Другой иллюстрацией нам послужит «критическая» попытка Канта. У него соотношение бытия с индивидуальным сознанием таково. Действительное бытие, «вещь в себе», непознаваемо. То, что доступно сознанию — это только «явление» или «кажущееся», «видимость» (phaenomenon); и самое сознание — такое же «phaenomenon». Все доступное сознание, весь «опыт», определяется двумя моментами, устойчивыми формами и текучим содержанием. Формы опыта всеобщи и априорны, они не возникают и не развиваются,

потому что в их рамках лежит всякое возникновение и развитие явлений, они — то условие явлений, которое лежит в «субъекте»; эти формы — пространство, время, категории мышления, логические законы. «Субъект», которому они принадлежат, не есть конкретная, эмпирическая личность с ее переживаниями, — нет, эта последняя только явление, сплошная «видимость»; а «субъект» теории познания «трансцендентален», т. е. не есть явление, но основа явлений, которые только через него возможны; он, собственно, только логическое единство форм опыта— категорий и т. под., в которых организуется содержание опыта. Оно же, в свою очередь, зависит от «вещи в себе»; но каким образом зависит, этого выяснить невозможно. «Вещь в себе» трансцендентна, т. е. лежит за пределами не только опыта, но и всяких его категорий и прочих его форм; ее нельзя познать, а можно только неопределенно мыслить (отсюда ее название — noumenon, мыслимое); и нельзя, следовательно, определять, ни ее самой, ни ее связи с «явлениями». В этом пункте Кант, правда, жестоко себе противоречит, то утверждая, что никакие категории — в том числе и причинность, к «вещи в себе» не применимы, то характеризуя ее как «причину» явлений, т. е. применяя к ней категорию причинности. — Но общий смысл кантовского решения от таких частностей не меняется: оно остается, все равно, безнадежно мнимым, фиктивным.

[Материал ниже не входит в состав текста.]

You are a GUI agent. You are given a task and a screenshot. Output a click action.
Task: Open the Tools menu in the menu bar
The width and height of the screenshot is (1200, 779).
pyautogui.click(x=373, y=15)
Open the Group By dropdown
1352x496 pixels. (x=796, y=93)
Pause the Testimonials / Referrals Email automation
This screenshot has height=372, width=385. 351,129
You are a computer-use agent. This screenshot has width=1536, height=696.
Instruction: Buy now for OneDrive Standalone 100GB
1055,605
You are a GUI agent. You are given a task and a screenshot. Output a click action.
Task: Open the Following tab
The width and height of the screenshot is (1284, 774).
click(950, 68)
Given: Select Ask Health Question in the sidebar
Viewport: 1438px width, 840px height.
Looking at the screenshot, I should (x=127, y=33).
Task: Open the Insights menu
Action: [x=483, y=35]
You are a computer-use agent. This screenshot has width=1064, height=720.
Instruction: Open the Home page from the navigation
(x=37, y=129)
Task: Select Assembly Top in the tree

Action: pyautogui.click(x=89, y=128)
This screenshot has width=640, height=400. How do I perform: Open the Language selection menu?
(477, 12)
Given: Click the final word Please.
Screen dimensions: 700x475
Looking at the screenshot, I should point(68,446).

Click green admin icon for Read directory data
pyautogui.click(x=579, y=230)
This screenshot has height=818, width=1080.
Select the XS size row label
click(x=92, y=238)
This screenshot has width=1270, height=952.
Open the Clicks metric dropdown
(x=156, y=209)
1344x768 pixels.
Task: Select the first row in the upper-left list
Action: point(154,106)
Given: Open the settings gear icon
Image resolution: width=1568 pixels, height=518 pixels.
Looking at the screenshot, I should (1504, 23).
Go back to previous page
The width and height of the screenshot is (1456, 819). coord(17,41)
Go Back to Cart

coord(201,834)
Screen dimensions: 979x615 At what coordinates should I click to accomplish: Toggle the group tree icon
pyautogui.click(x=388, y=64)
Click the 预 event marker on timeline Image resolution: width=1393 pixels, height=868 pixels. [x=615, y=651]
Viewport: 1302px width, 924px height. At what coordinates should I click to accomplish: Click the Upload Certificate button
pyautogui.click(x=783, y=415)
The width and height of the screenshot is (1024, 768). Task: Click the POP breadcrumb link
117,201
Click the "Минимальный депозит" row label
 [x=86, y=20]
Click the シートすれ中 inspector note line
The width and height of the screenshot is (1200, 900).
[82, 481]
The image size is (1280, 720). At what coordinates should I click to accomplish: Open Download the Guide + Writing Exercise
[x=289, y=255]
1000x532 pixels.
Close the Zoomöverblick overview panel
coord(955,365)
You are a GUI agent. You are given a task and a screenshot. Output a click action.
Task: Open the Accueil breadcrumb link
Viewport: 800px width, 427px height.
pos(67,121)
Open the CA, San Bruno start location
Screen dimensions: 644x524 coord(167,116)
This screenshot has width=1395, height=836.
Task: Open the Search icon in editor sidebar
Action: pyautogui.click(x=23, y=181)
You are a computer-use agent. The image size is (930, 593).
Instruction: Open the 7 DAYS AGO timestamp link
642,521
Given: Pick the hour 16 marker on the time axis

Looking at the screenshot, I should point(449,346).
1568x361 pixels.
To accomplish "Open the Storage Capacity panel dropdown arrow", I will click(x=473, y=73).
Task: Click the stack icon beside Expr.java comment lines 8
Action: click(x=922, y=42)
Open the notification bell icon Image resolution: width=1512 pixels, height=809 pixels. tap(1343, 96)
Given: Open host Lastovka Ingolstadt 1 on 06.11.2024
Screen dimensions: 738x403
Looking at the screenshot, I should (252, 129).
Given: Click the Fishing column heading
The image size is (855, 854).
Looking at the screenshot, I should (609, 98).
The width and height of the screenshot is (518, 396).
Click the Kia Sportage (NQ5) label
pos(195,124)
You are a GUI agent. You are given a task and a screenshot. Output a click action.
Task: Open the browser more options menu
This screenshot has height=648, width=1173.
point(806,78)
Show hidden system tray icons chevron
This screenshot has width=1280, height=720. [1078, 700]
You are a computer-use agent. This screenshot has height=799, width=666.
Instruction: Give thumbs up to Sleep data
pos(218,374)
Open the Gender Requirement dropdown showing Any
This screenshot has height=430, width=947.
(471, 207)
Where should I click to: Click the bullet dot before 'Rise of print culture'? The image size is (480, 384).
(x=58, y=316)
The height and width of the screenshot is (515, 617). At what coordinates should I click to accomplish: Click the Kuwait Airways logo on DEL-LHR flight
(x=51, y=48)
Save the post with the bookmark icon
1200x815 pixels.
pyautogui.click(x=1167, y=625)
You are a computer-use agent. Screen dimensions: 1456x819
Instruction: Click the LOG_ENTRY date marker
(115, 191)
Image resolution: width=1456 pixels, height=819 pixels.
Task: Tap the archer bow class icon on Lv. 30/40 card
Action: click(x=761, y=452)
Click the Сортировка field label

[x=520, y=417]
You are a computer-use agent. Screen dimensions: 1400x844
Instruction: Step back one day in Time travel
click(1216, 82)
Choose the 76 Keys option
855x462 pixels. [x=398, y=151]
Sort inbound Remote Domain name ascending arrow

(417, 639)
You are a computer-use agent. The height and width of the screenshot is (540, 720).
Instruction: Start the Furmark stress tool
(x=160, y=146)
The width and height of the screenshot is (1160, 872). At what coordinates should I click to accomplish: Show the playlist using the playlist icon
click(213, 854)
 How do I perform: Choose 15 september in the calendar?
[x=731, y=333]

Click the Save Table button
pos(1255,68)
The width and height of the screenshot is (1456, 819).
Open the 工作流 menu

В самом деле, если объективная действительность непознаваема, то значит, она ни в каком соотношении с индивидуальным сознанием и не находится; ибо принимать то или иное соотношение — это и есть «познавать». Живая человеческая личность абсолютно оторвана от этой действительности, и даже своей собственнойдействительности знать не может, будучи для себя самой только «явлением». «Истинное бытие» для нее так же запредельно, как для монады Лейбница, и даже еще более, потому что для той хоть собственное бытие непосредственно познаваемо, а здесь оно скрыто в «ноуменах». Приходится иметь дело только с опытом, а он, с точки зрения Канта, весь индивидуален и «субъективен»; пусть его формы твердо установлены и неизменны, — толку в этом мало, если его содержание только «видимость», и зависит от чего-то лежащего бесконечно глубоко, в таинственном мире, куда не проникает луч познания. Вопрос не решен, а обойден игрою понятий; и конкретный человек все также одинок среди вселенной, все также от нее отчужден, — да еще ему объяснили, что пока он жив, как «эмпирическая» личность, нет для него и надежды преодолеть свою отчужденность, нет выхода из фантасмагории явлений в сферу действительных «вещей».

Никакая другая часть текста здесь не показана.